Mice sustaining 5,7-DHT lesions first received an intraperitoneal injection of desipramine (30 mg/kg; Sigma, St. Louis, MO) 30 min before surgery to protect catecholamine terminals. Each animal received two injections of 5,7-DHT (40 μg of free base in 2.5 μl of 0.9% saline and 0.2% ascorbic acid) aimed at the SCN. Injections were made over a 3 min period via a stereotaxically placed 33 gauge injection cannula. The cannula was left in place for an additional 3 min period to reduce backflow. Stereotaxic coordinates were 0.1 mm anterior and 0.3 mm posterior to bregma and 5.5 mm ventral to the dura at the midline.
Histological procedures. All mice were perfused transcardially with ice-cold 0.1 m PBS (100 ml), followed by 4% paraformaldehyde (100 ml). The brains were removed and post-fixed for 4.5 hr [NPY immunoreactivity (IR)] or 2 hr (5-HT-IR) in 4% paraformaldehyde before being stored in a 20% sucrose solution overnight.
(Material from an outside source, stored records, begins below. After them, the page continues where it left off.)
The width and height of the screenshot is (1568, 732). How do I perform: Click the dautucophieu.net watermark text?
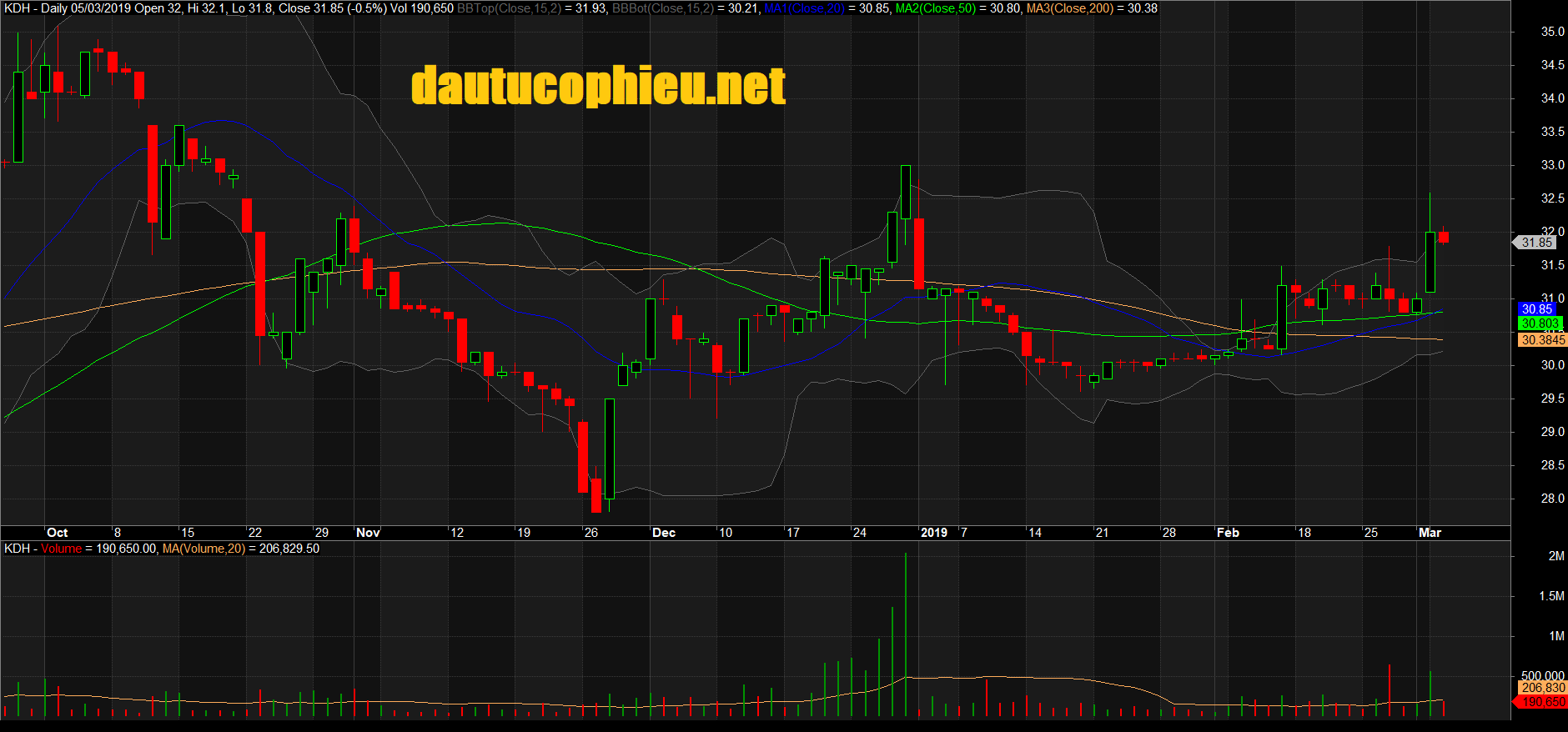point(598,87)
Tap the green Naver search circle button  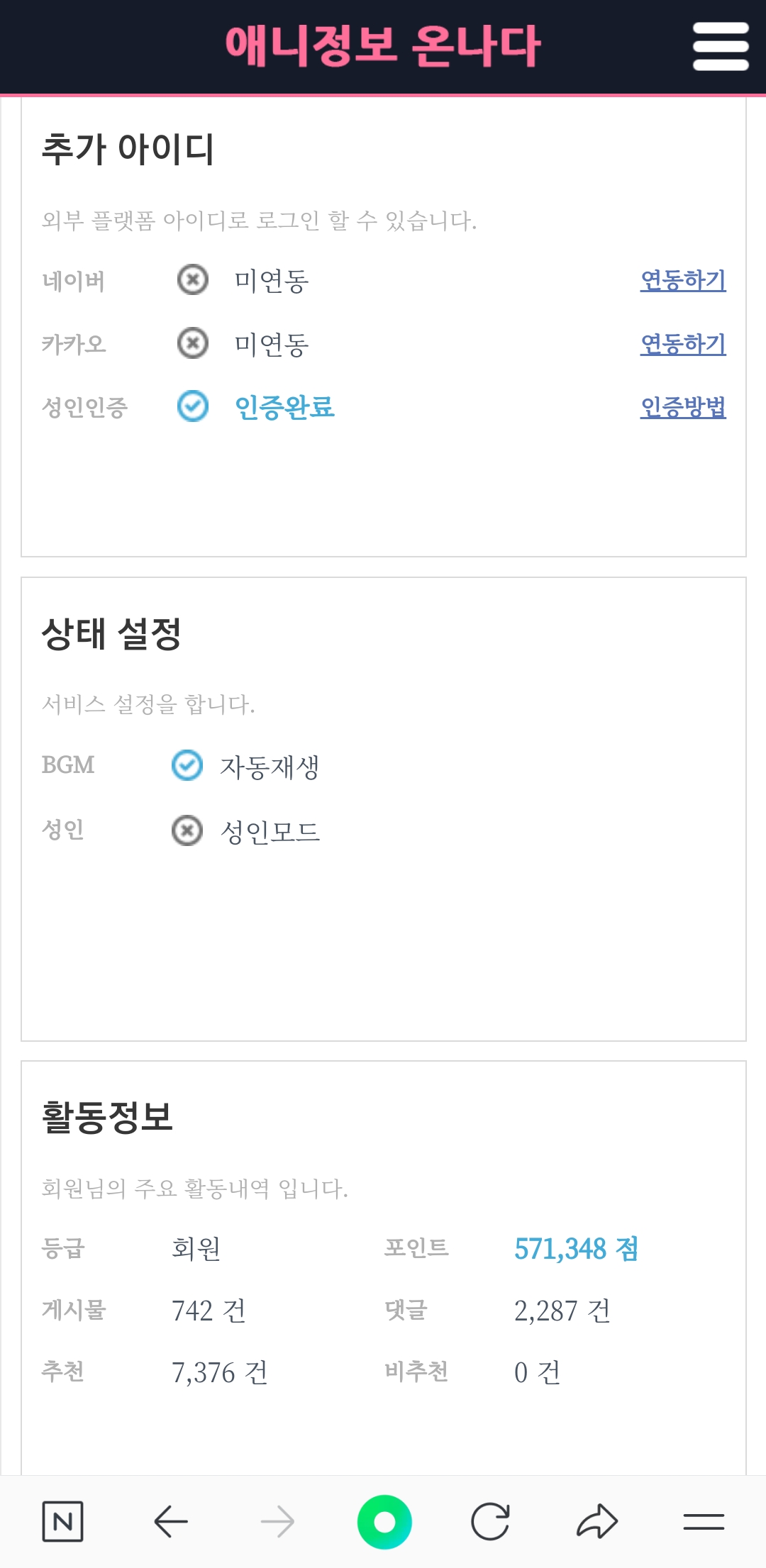click(384, 1522)
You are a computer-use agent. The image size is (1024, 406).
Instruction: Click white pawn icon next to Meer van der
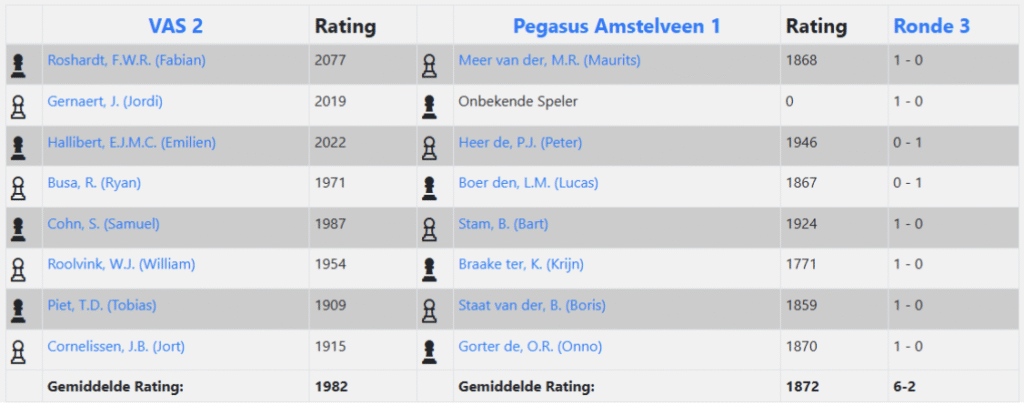(x=428, y=66)
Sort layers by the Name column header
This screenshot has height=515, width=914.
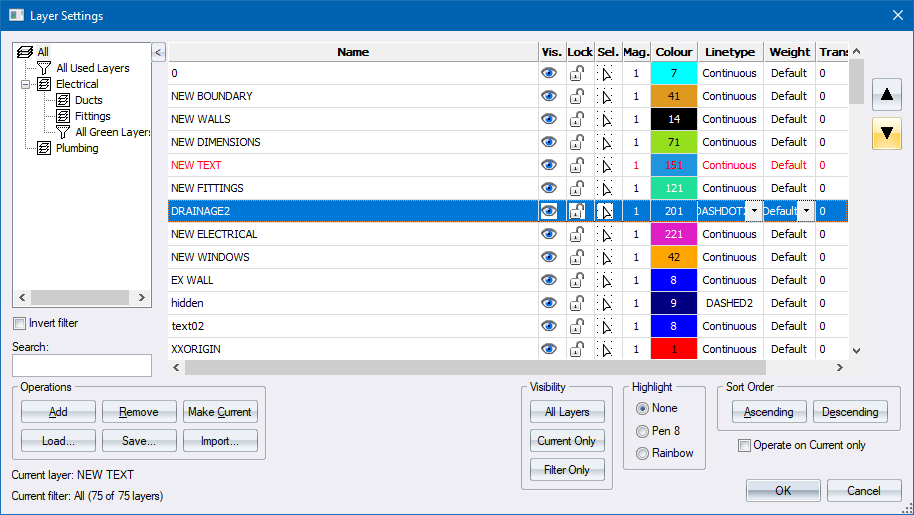click(352, 52)
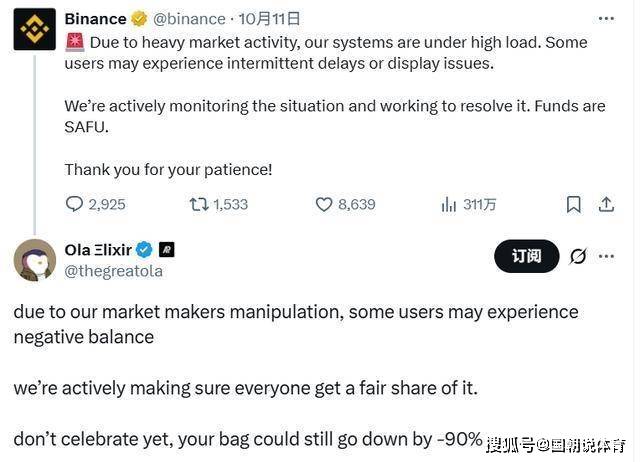Open the @thegreatola handle
Viewport: 640px width, 462px height.
(x=113, y=270)
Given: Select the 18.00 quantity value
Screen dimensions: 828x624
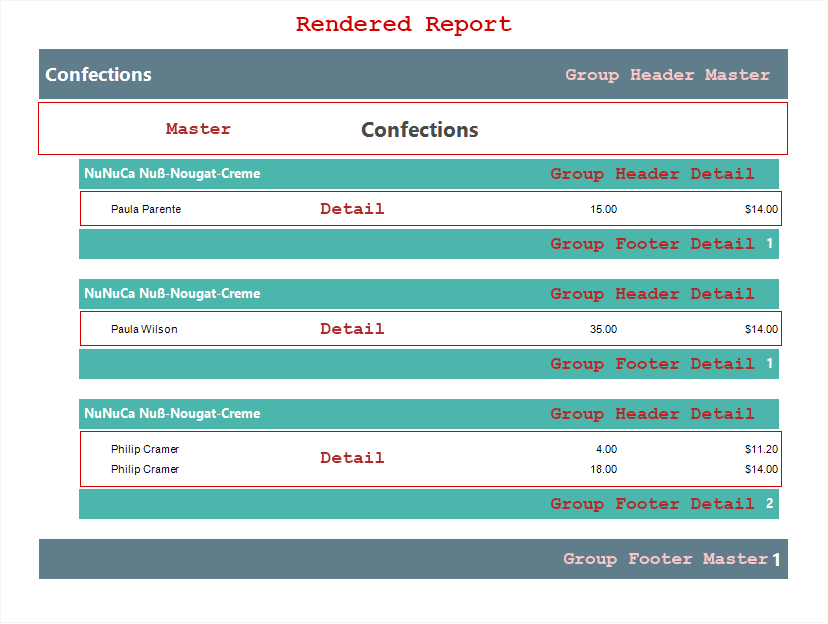Looking at the screenshot, I should point(603,469).
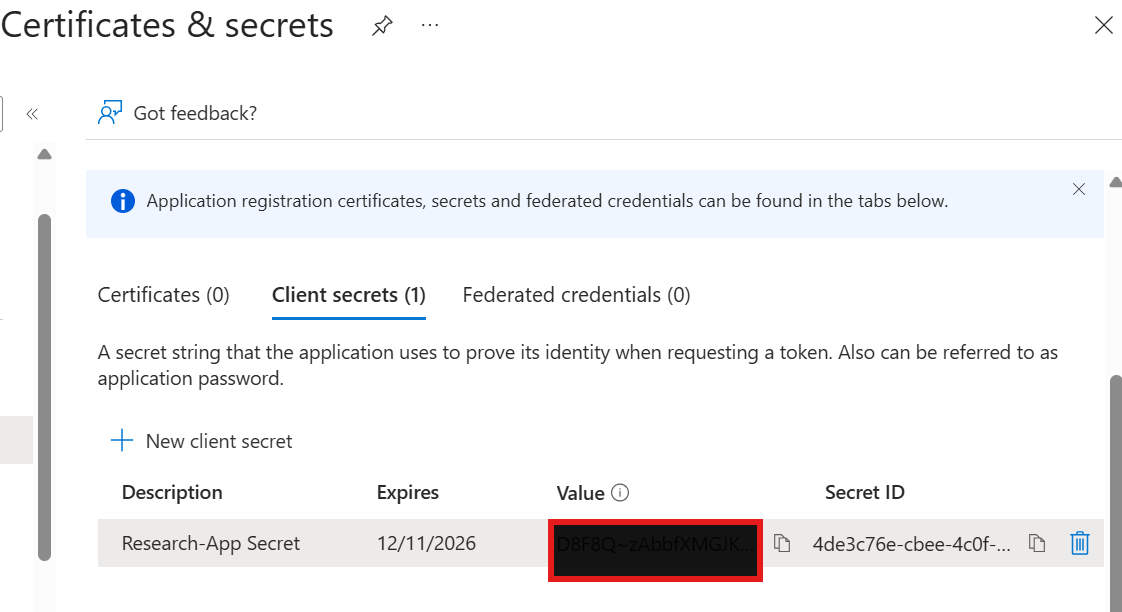Screen dimensions: 1122x612
Task: Click the left panel scroll up arrow
Action: (44, 154)
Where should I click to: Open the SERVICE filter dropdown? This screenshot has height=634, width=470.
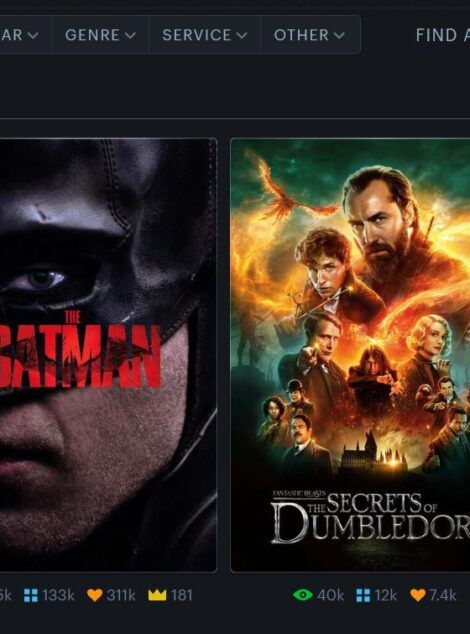click(x=205, y=35)
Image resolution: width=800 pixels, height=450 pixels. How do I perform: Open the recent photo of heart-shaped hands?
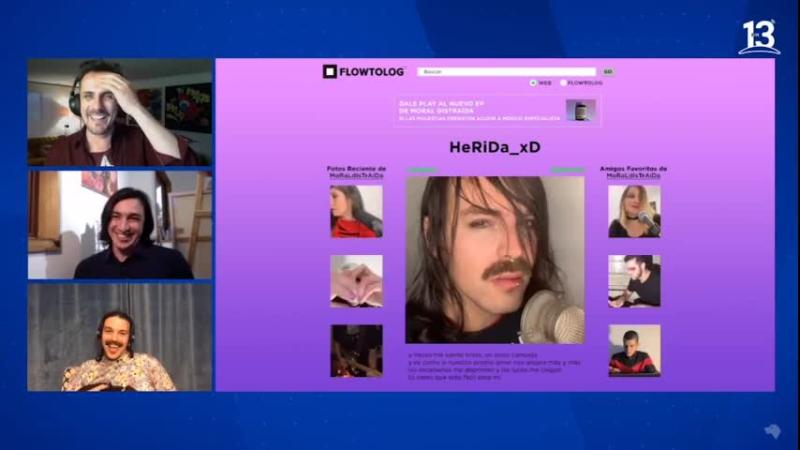(356, 281)
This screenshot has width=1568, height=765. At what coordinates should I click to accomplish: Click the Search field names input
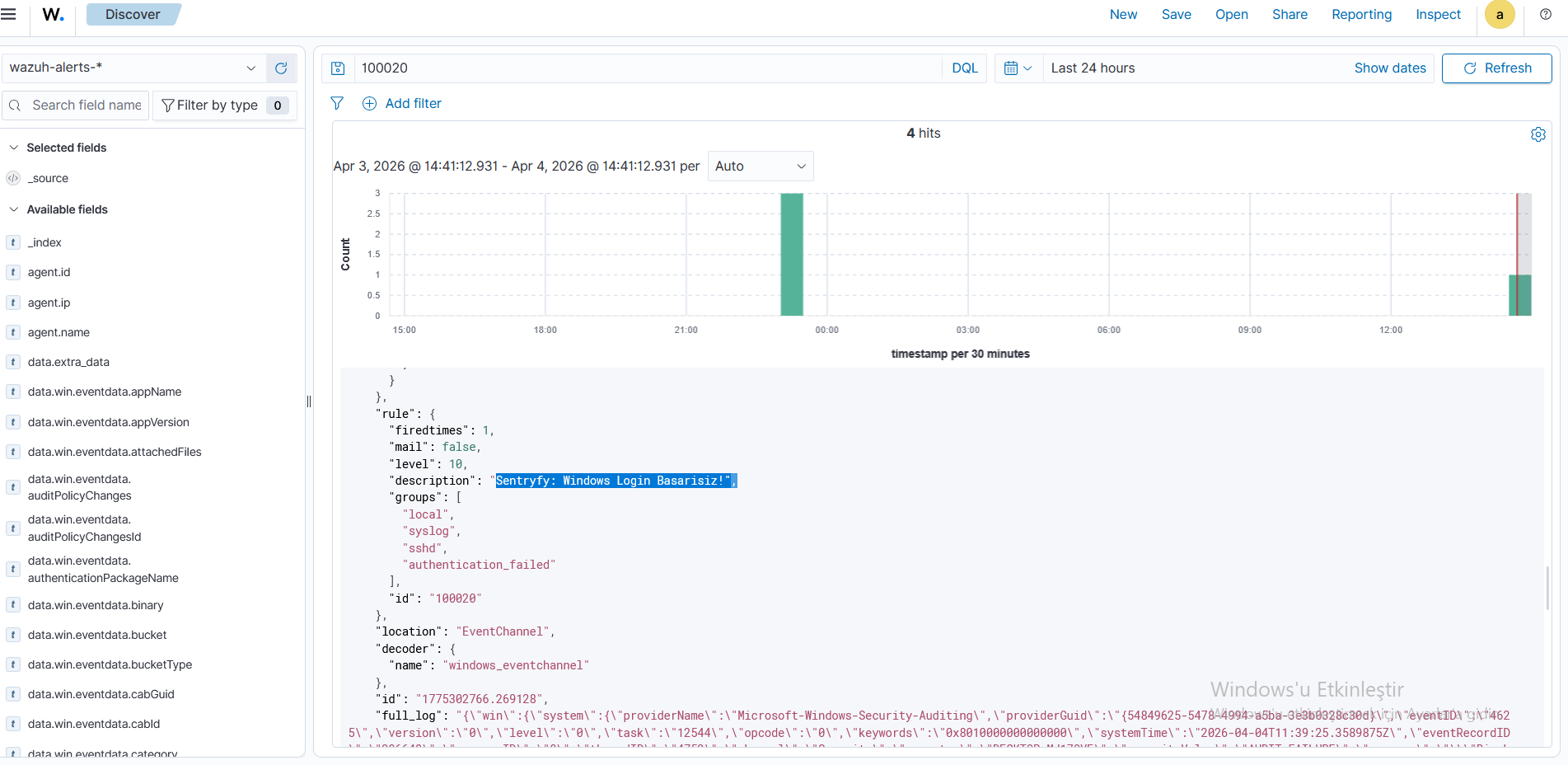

SCN ablations were sectioned on a cryostat (50 μm) and stained using cresyl violet.
In the IGL-ablated animals, two series of brain sections were cut (50 μm) into PBS from the anterior commissure to the retrochiasmatic areas using a freezing stage microtome. The first series was developed for NPY-IR, whereas the second series was transferred to deOlmos cryoprotectant (adapted from Watson et al., 1986) for subsequent 5-HT immunocytochemistry. Sections caudal to the retrochiasmatic area were cut on a cryostat (50 μm) and stained with cresyl violet to assess lesion placement.
The brains of 5,7-DHT-treated animals were processed in the same manner as the IGL-ablated brains with the exceptions of an additional perfusate [picric acid (5%) and gluteraldehyde (3%) in paraformaldehyde (4%) in PBS] and one complete series of sections being developed for 5-HT-IR, with the second series stored in cryoprotectant for subsequent NPY immunocytochemistry.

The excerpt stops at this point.